We process the bits from the highest to the lowest. At the $$$i$$$-th time,all $$$a_i$$$ which contains $$$x_1,x_2\cdots,x_{i-1}$$$ but not $$$x_i$$$ are processed. It can be calculated by AND Fast Walsh-Hadamard Transform (FWT) and the Principle of Inclusion-Exclusion (PIE).
Step 3
To make $$$Y$$$ exactly $$$X$$$, we identify the highest bit $$$B$$$ where $$$X$$$ and $$$Y$$$ differ. We then look for an element $$$a_k$$$ such that modifying it minimizes the number of operations required and it won't add new bits to $$$Y$$$.

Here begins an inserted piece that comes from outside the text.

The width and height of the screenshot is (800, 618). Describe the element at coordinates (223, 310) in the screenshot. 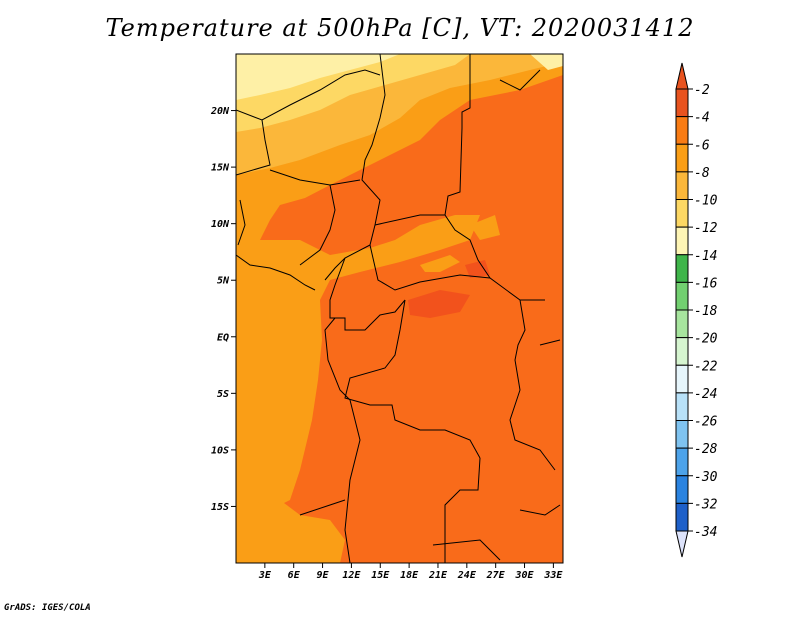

Let $$$b$$$ be the highest bit changed in Step 2. We enumerate $$$[b+1,20]$$$. If at digit $$$i$$$, $$$0$$$ exists at least twice,find the number with with the largest value in the lower $$$i$$$ bits (i.e. $$$a_k&(2^i-1)$$$) and compute it in $$$O(1)$$$ time.
Note the special case where $$$X=Y$$$.
中文版本
Hint
• 要使 $$$a_1^\prime&a_2^\prime\cdots&a_n^\prime=X$$$ 成立的必要条件是什么?
• 如何确保 $$$a_1^\prime&a_2^\prime\cdots&a_n^\prime$$$ 恰好等于 $X$?
• 注意一些边界情况。
• 如何加速操作过程?
Solution
Step 1
我们首先考虑一个直接的 $$$O(nq)$$$ 方法。
要使 $$$a_1^\prime&a_2^\prime\cdots&a_n^\prime=X$$$ 成立的一个必要条件是每个修改后的值 $$$a_i^\prime$$$ 必须满足 $a_i^\prime&X=X$。 因此定义 $$$up_X(a_i)$$$ 是满足 $$$(a_i+up_X(a_i))&X=X$$$ 的最小非负整数。令 $$$b_i=a_i+up_X(a_i)$$$。为了计算 $$$up_X(x)$$$,我们找到 $$$x$$$ 和 $$$X$$$ 的二进制表示中不同的最高位 $B$(如果存在)。然后将其设置为 $1$,并将低位调整为符合 $X$。
调整后,令 $Y=b_1&b_2\cdots&b_n$。它满足 $Y&X=X$。
接下来,我们需要确保 $$$Y$$$ 恰好等于 $$$X$$$。类似地,找到不同的最高位 $$$B$$$(如果存在)并将其变为 $$$0$$$。如果修改 $$$b_k$$$ 将 $$$B$$$ 位变为 0。可以证明,最优情况下,只需对单个元素进行一次操作即可同时纠正所有较低的不同位。
当 $$$n \ge 2$$$ 时,可能会出现一个问题:如果我们在某个位上修改 $$$b_k$$$,而除了 $$$b_k$$$ 之外的所有元素在该位上都是 1,那么 $$$Y \neq X$$$ 会再次出现。为了避免这种情况,通常最优的操作是选择一个不会引起这种冲突的元素。
基于此,我们可以轻松编写 $$$O(nq)$$$ 的代码并提交。
Step 2
得到 $$$Y$$$ 后,我们尝试加速该过程。
将 $$$X$$$ 的位按降序表示为 $x_1,x_2\cdots x_k$。
我们从高位到低位处理这些位。在第 $$$i$$$ 次处理时,所有包含 $$$x_1,x_2\cdots,x_{i-1}$$$ 但不包含 $$$x_i$$$ 的 $$$a_i$$$ 将被处理。这可以通过卷积加容斥解决。
Step 3
为了使 $$$Y$$$ 恰好等于 $$$X$$$,我们找到 $$$X$$$ 和 $$$Y$$$ 不同的最高位 $$$B$$$。然后我们寻找一个元素 $$$a_k$$$,使得修改它所需的操作次数最少,并且不会向 $$$Y$$$ 添加新的位。
令 $$$b$$$ 为第二步中改变的最高位。我们枚举 $$$[b+1,20]$$$。如果在第 $$$i$$$ 位,0 至少出现两次,则找到低 $$$i$$$ 位中值最大的数(即 $$$a_k&(2^i-1)$$$)并在 $$$O(1)$$$ 时间内计算。
注意 $$$X=Y$$$ 的特殊情况。